Look up. The Lyrid meteor shower is happening above you right now. This annual night light show is expected to peak just before midnight on Wednesday night, Apr. 22, and into the early morning hours of Thursday, Apr. 23.
"The Lyrids themselves are caused by comet Thatcher, which in recorded history was seen around 1861," Mitzi Adams, an astrophysicist with NASA's Marshall Space Flight Center, told weather.com. "But the comet has a 415-year cycle orbit. We won't see it again until about 2276 coming close into the sun."
What we do see every year is the comet's debris: balls of dust, dirt, grains of sand. In the case of the Lyrids, the debris is tiny - Adams said a pea-sized one would be large - traveling at 110,000 miles an hour. (They're pretty speedy, though not as fast as the Perseids, which move at 130,000 miles an hour and come around in August.) The Lyrid meteor shower happens each April, usually from the 16th through the 25th.
The 2015 showing isn't expected to have what Adams described as outbursts, hundreds of meteors per hour, but rather an average of 15 or 20 per hour.

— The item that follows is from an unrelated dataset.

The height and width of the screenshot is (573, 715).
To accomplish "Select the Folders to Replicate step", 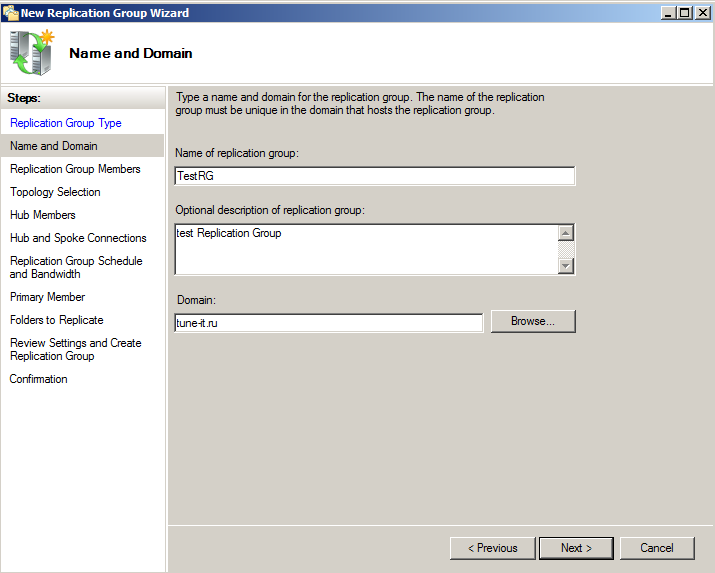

And the weather in most places won't be a hindrance. "Except for scattered clouds, particularly in southern Florida, most of the East Coast should have good viewing conditions," according to Chris Dolce, a weather.com digital meteorologist. "Portions of the Plains and Rockies will also have minimal cloud cover."
Not everywhere across the country is as lucky. "Cloud cover from a southward dip in the jet stream will make viewing the meteors difficult from the Great Lakes southward to near the Ohio Valley," Dolce added.
Adams, who is located in Huntsville, Alabama, said clear weather down south should let star-gazers see the meteors -- and be a nice change of pace. "We've been having rain, rain and more rain. We actually have sunshine today," she said. "It looks like we might actually have a good chance, tonight anyway, of seeing the meteor shower."
The moon will help, too. It's a waxing crescent, meaning just a sliver will show and it won't be too bright, leaving a big stage to showcase Thatcher's debris. "The sky will be very dark and it'll be much easier to see the meteors," Adams said.
No special equipment needed to see these "shooting stars." Binoculars and telescopes just limit your line of sight, and it's unlikely for a meteor to pass by that exact location. Instead, just look up, Adams noted. "Get yourself a nice insulated pad, put it on the ground, get a nice warm sleeping bag and curl up."
The next big meteor shower of the year will be the Perseids, July 13 to August 26. For a full list of this year's showers, check out the American Meteor Society. Also check out NASA's Space Environments and Effects Program, which predicts the risk to orbiting satellites from meteor showers like the Lyrids.